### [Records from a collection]
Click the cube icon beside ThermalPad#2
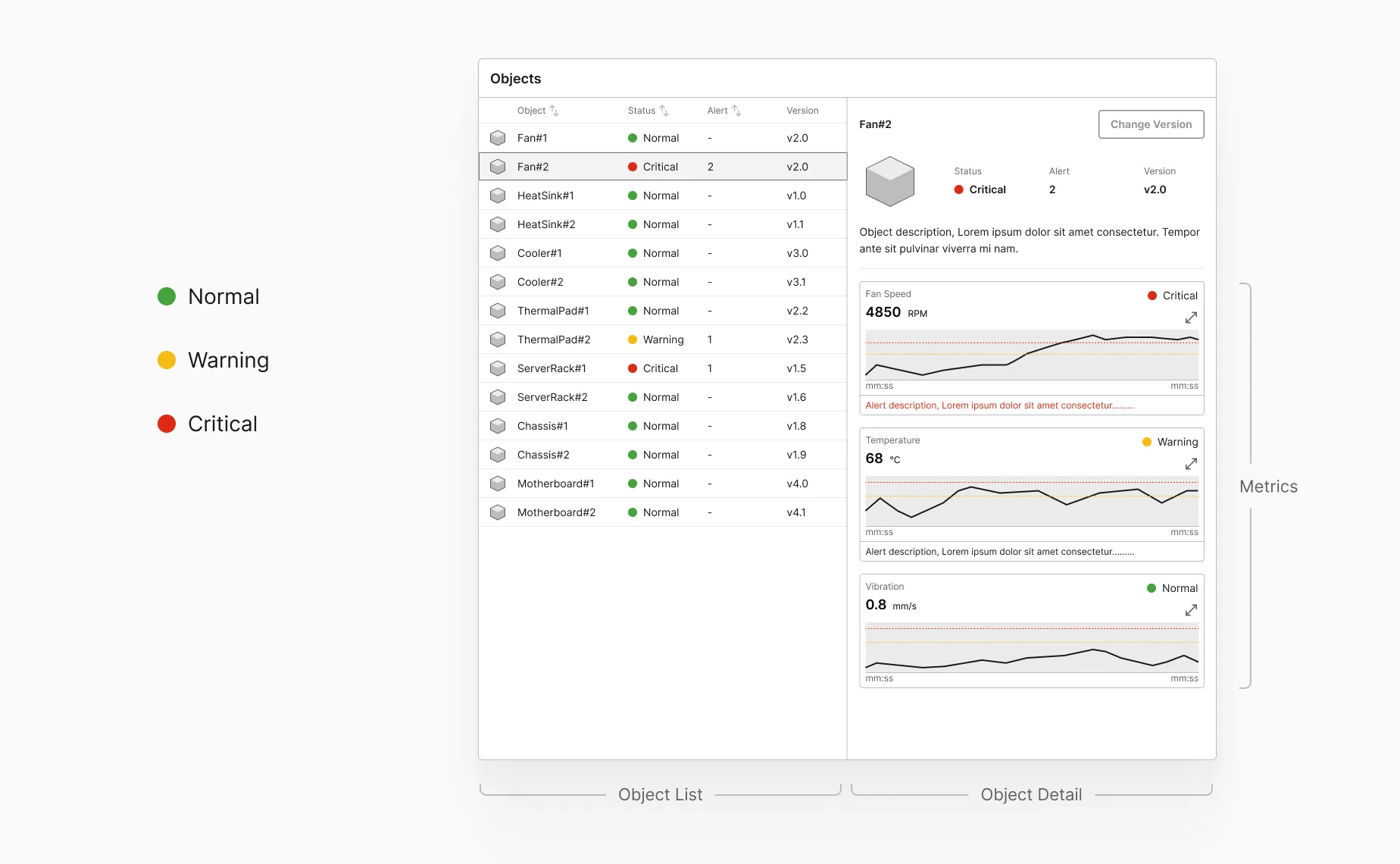This screenshot has width=1400, height=864. point(498,340)
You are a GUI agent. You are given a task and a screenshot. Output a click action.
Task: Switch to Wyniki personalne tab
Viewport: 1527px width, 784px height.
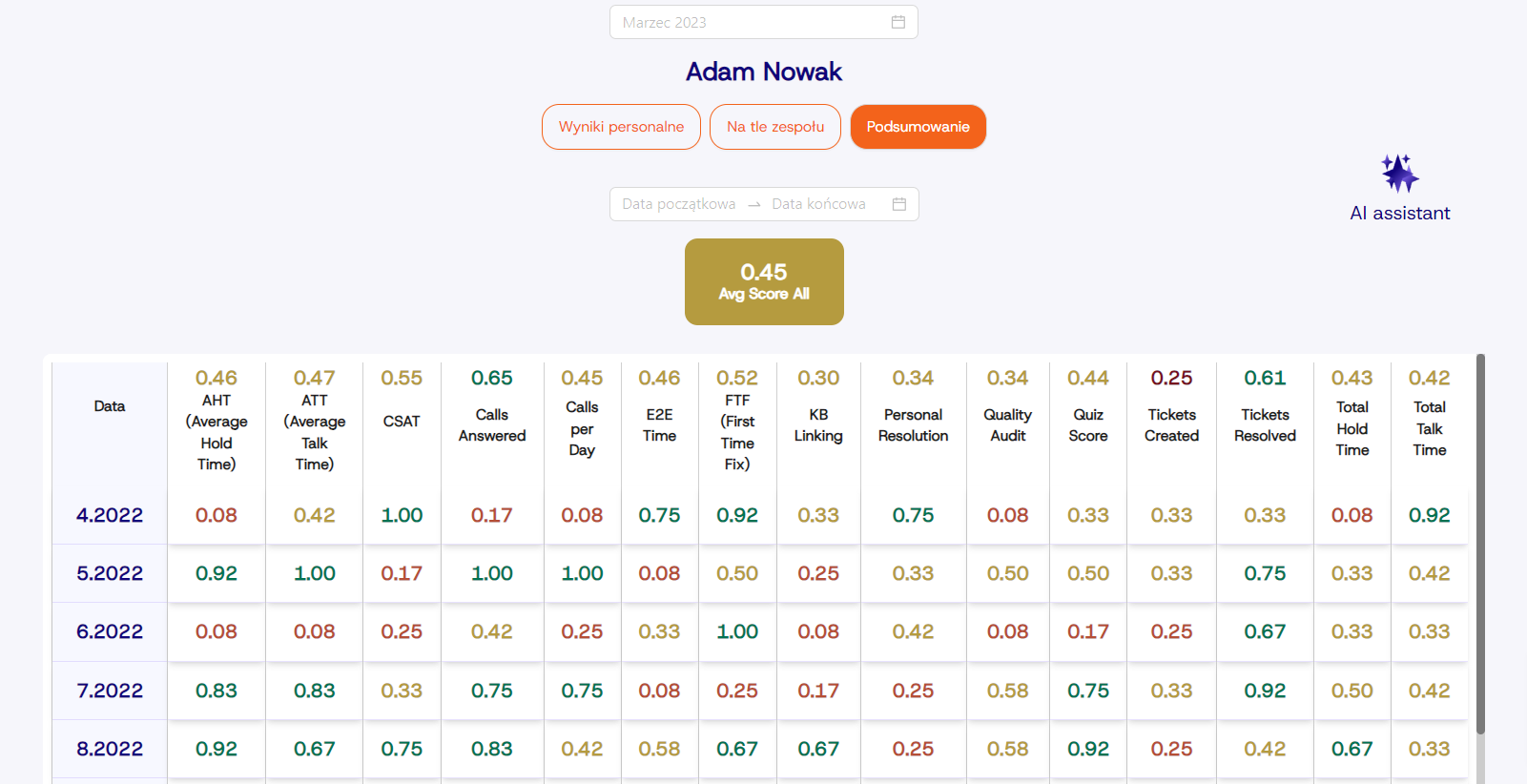621,127
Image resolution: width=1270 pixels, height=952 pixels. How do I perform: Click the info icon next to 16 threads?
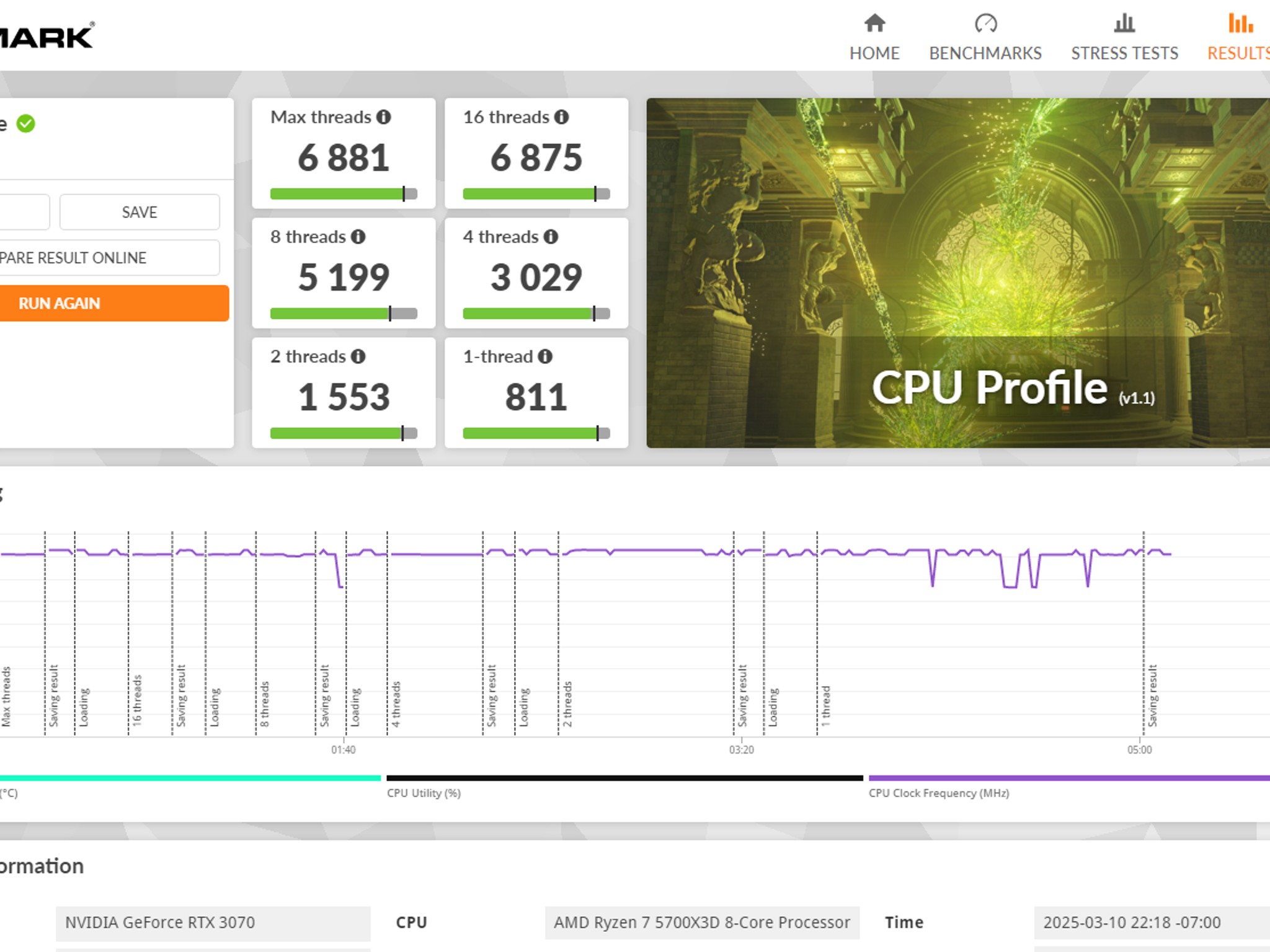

### [What is needed]
Could you repeat each line above exactly as written? Omit the pictures.

### [Result of the exercise]
Click the cube icon beside ThermalPad#2
This screenshot has width=1400, height=864. point(498,340)
You are a GUI agent. You are given a task and a screenshot. Output a click action.
Task: Switch to Wyniki personalne tab
Viewport: 1527px width, 784px height.
621,127
Image resolution: width=1270 pixels, height=952 pixels. How do I perform: Click the info icon next to 16 threads?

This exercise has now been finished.